Stored items:
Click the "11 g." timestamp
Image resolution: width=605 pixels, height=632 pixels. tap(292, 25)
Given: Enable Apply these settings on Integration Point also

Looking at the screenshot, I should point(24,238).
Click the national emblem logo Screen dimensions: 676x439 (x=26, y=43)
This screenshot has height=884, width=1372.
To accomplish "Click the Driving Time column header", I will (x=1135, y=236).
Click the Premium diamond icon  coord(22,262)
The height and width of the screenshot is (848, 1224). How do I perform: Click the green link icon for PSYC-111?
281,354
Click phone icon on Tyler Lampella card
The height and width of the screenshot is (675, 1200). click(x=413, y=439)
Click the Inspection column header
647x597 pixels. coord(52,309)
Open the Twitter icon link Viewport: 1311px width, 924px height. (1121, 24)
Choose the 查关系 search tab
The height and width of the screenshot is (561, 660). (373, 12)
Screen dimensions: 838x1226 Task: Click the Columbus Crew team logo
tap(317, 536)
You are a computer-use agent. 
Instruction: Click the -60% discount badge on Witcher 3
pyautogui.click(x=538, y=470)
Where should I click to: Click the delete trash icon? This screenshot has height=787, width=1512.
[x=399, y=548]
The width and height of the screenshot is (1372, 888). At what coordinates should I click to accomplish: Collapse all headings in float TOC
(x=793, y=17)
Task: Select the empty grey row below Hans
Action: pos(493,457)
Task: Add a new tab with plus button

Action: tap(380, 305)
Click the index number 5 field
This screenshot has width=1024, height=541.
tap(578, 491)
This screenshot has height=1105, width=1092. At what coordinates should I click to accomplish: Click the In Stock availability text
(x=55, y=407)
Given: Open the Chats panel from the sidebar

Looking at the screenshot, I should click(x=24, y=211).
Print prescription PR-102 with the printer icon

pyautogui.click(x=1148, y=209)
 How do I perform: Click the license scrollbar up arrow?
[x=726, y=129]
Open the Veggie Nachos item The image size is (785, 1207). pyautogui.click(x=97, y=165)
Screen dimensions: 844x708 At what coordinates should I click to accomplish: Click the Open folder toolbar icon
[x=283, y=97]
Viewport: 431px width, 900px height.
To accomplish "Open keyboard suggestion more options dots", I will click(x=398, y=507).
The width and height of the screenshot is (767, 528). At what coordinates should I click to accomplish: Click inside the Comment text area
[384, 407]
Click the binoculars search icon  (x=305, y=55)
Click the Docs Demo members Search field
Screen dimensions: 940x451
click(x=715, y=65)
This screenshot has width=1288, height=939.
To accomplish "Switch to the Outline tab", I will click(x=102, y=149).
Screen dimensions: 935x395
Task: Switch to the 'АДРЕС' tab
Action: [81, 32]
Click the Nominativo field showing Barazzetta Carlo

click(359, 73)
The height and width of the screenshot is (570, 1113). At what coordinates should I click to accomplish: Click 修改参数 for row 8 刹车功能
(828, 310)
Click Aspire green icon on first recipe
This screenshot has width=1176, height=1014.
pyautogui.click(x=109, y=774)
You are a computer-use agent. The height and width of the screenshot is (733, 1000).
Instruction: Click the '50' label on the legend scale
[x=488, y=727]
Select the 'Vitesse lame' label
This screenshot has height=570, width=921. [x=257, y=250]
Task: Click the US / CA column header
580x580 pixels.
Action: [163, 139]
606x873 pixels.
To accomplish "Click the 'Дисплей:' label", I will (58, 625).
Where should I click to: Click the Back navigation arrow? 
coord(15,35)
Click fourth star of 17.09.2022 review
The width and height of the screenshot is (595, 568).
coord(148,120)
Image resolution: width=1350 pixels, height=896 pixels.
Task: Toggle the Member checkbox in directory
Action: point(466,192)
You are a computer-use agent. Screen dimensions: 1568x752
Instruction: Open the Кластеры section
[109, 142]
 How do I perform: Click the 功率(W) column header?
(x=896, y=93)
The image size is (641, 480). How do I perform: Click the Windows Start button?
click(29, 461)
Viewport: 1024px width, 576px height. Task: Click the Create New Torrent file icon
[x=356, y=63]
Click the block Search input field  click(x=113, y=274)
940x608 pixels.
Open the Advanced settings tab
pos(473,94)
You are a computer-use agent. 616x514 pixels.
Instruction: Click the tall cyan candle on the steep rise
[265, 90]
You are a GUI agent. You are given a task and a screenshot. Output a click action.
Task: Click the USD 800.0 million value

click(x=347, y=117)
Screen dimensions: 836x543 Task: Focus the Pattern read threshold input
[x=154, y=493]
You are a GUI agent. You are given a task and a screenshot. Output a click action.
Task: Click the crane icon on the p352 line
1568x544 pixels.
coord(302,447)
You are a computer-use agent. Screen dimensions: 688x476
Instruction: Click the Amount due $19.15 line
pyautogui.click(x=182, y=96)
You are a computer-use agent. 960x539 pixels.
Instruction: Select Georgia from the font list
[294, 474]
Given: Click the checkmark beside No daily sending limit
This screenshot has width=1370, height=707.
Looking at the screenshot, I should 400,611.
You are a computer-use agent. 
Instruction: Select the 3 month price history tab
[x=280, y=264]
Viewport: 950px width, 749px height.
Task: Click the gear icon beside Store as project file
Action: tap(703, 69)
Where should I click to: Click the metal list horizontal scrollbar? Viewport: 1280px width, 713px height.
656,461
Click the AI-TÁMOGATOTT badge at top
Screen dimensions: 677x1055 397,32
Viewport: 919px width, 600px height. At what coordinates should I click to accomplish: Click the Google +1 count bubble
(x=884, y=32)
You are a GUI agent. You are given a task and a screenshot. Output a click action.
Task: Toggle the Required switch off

_Exercise aim_.
Report every line of the records that contains the word "computer".

_Completed exercise_.
You are a computer-use agent. 
You are a computer-use agent. The height and width of the screenshot is (733, 1000).
You are a computer-use agent. Screen dimensions: 1568x752
You are a computer-use agent. 616x514 pixels.
You are a computer-use agent. Screen dimensions: 688x476
You are a computer-use agent. 960x539 pixels.
You are a computer-use agent. 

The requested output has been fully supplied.